Reputation: 941
I'm developing a web service in Ocaml
on top of MirageOS(Unix) and at the moment I'm having some trouble with Lwt.async()
. The Lwt documentation states the following:
val async : (unit -> 'a t) -> unit
async f starts a thread without waiting for the result. If it fails (now or later), the exception is given to Lwt.async_exception_hook.
You should use this function if you want to start a thread that might fail and don't care what its return value is, nor when it terminates (for instance, because it is looping).

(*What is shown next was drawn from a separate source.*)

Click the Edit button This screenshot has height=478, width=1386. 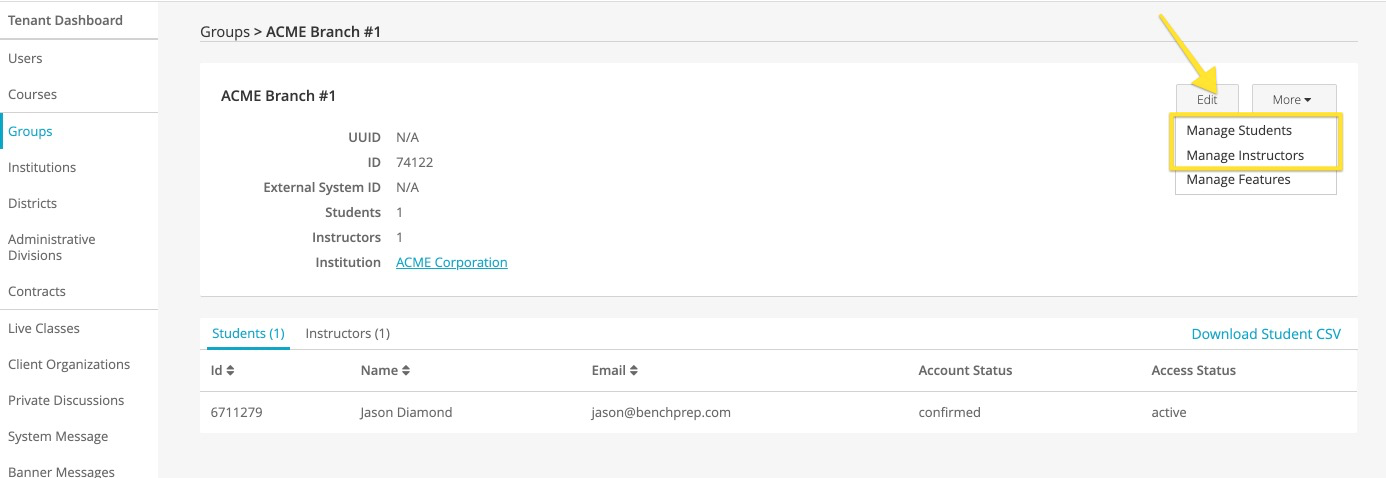point(1207,100)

So I immediately considered Lwt.async as a good candidate to run some tests and check that actually the execution is asynchronous. Unfortunately it's not working as expected. My code is the following:
let http_callback conn_id req _body =
Lwt.return(Uri.path (Cohttp.Request.uri req))
>>= function
| "/tester" -> Cohttp_lwt_body.to_string _body >>= fun res ->
log_lwt ~inject:(fun f -> f "Testing") >>= fun () ->
Lwt.async(fun () -> TEST.start 100 res !listOfIP);
H.respond_string ~status:`OK ~body:("DONE") ()
in
let spec = H.make ~callback:http_callback () in
CON.listen conduit (`TCP 8080) (H.listen spec)
For the sake of clarity, TEST.start executes a series of threaded operations. I assume that it doesn't really matter what the function inside Lwt.async is doing, considering that whatever returns/does should be ignored. Am I wrong?

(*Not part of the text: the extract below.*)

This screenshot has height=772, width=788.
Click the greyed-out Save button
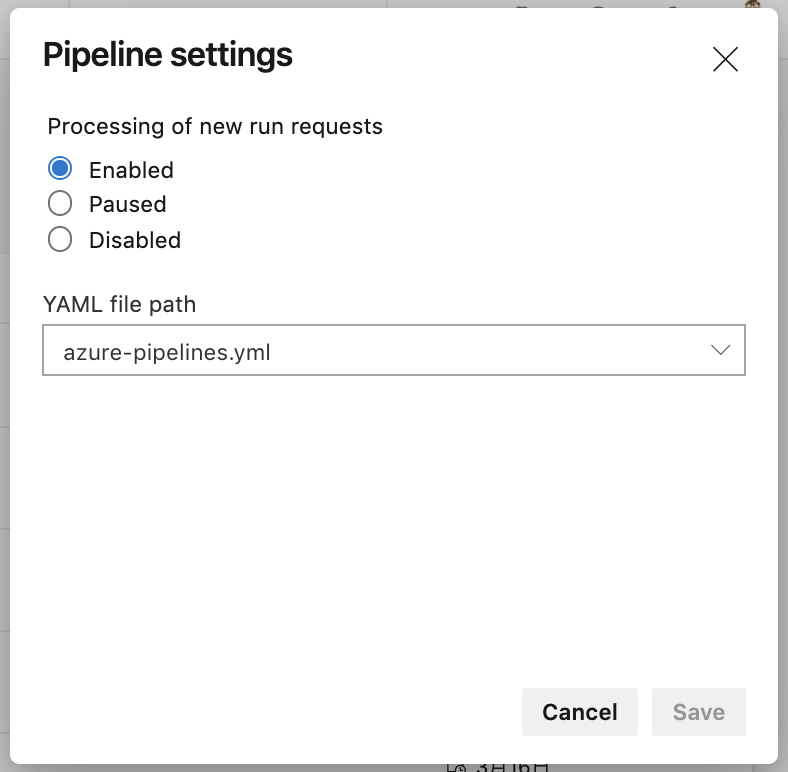698,712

In the end, my question is: why actually the client has to wait for the thread to receive the OK response? With or without async the behaviour is basically the same.
Upvotes: 2
Views: 427
Reputation: 7196
Control will only switch back to the HTTP handler if the async thread blocks waiting for something. If it just uses the CPU 100% until it's done then the async thread will probably run to completion first. Try putting a sleep in the tests to check.